RECORDS TO PROCESS START
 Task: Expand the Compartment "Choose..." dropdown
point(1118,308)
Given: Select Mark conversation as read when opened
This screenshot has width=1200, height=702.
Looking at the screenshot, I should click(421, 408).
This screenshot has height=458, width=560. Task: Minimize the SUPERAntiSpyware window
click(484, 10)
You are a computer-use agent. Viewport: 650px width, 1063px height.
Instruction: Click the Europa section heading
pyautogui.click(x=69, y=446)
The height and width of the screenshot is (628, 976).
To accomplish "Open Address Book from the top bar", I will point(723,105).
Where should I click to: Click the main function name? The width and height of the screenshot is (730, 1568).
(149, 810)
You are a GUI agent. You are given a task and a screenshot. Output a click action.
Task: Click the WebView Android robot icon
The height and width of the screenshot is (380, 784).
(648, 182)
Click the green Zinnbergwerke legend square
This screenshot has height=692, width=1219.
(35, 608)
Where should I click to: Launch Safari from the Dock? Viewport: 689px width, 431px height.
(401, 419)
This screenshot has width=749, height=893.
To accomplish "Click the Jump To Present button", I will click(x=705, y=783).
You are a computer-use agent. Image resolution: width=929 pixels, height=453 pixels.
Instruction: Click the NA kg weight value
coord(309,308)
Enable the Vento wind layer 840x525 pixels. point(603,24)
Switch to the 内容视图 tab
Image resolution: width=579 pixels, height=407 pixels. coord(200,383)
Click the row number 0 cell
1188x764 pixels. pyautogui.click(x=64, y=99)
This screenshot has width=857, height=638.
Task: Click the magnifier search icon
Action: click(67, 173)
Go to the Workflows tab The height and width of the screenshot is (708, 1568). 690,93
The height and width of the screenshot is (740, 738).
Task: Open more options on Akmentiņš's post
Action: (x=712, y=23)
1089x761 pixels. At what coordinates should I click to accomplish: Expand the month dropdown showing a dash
RECORDS TO PROCESS END
WORK TO BE COMPLETED:
Repeat each line above exactly as it stands.

EXERCISE RESULT:
 Task: Expand the Compartment "Choose..." dropdown
point(1118,308)
Given: Select Mark conversation as read when opened
This screenshot has width=1200, height=702.
Looking at the screenshot, I should click(421, 408).
This screenshot has height=458, width=560. Task: Minimize the SUPERAntiSpyware window
click(484, 10)
You are a computer-use agent. Viewport: 650px width, 1063px height.
Instruction: Click the Europa section heading
pyautogui.click(x=69, y=446)
The height and width of the screenshot is (628, 976).
To accomplish "Open Address Book from the top bar", I will point(723,105).
Where should I click to: Click the main function name? The width and height of the screenshot is (730, 1568).
(149, 810)
You are a GUI agent. You are given a task and a screenshot. Output a click action.
Task: Click the WebView Android robot icon
The height and width of the screenshot is (380, 784).
(648, 182)
Click the green Zinnbergwerke legend square
This screenshot has height=692, width=1219.
(35, 608)
Where should I click to: Launch Safari from the Dock? Viewport: 689px width, 431px height.
(401, 419)
This screenshot has width=749, height=893.
To accomplish "Click the Jump To Present button", I will click(x=705, y=783).
You are a computer-use agent. Image resolution: width=929 pixels, height=453 pixels.
Instruction: Click the NA kg weight value
coord(309,308)
Enable the Vento wind layer 840x525 pixels. point(603,24)
Switch to the 内容视图 tab
Image resolution: width=579 pixels, height=407 pixels. coord(200,383)
Click the row number 0 cell
1188x764 pixels. pyautogui.click(x=64, y=99)
This screenshot has width=857, height=638.
Task: Click the magnifier search icon
Action: click(67, 173)
Go to the Workflows tab The height and width of the screenshot is (708, 1568). 690,93
The height and width of the screenshot is (740, 738).
Task: Open more options on Akmentiņš's post
Action: (x=712, y=23)
1089x761 pixels. At what coordinates should I click to accomplish: Expand the month dropdown showing a dash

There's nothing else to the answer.